Blue Notes for Johnny is an album by The Blue Notes, featuring saxophonist Dudu Pukwana, pianist Chris McGregor, and drummer Louis Moholo. It was recorded on August 18, 1987, at Redan Studios in London, and was released on vinyl later that year by Ogun Records. In 2022, Ogun reissued the album in expanded form on CD, using tracks that originally appeared on the 2008 compilation The Ogun Collection.

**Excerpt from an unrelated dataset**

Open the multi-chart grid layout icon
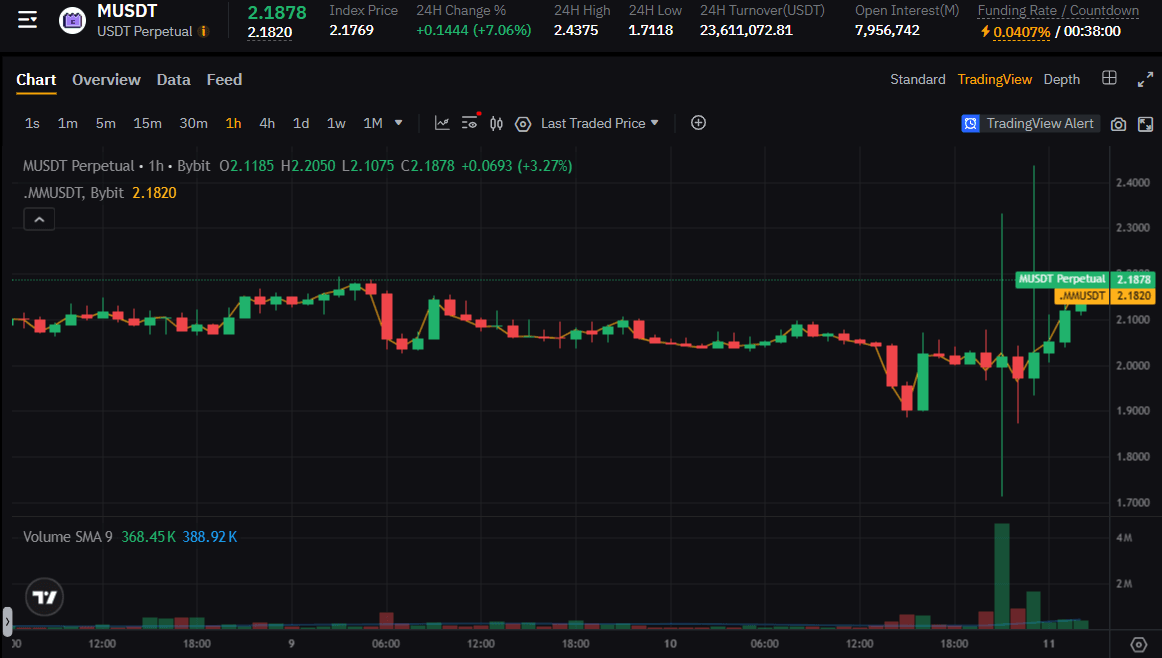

Legacy: Live in South Afrika 1964 is a live album by The Blue Notes, featuring saxophonists Nick Moyake and Dudu Pukwana, trumpeter Mongezi Feza, pianist Chris McGregor, double bassist Johnny Dyani, and drummer Louis Moholo. It was recorded during 1964 in Durban, South Africa, shortly before the group fled the country's apartheid regime and went into exile in Europe, and was released in 1995 by Ogun Records. The music was reissued in 2008 as part of the compilation The Ogun Collection, and was reissued again as a stand-alone release in 2022.
The Ogun Collection is a five-CD box set compilation album by The Blue Notes, featuring saxophonists Nick Moyake and Dudu Pukwana, trumpeter Mongezi Feza, pianist Chris McGregor, double bassist Johnny Dyani, and drummer Louis Moholo. It brings together the contents of four albums previously released by Ogun Records: Legacy: Live in South Afrika 1964 ; Blue Notes for Mongezi ; Blue Notes in Concert ; and Blue Notes for Johnny. The latter three albums appear here in expanded form. The Ogun Collection, which also includes a booklet containing photos and essays, was released by Ogun in 2008. In 2022, the label reissued all four albums as stand-alone releases, using the expanded versions found on the compilation.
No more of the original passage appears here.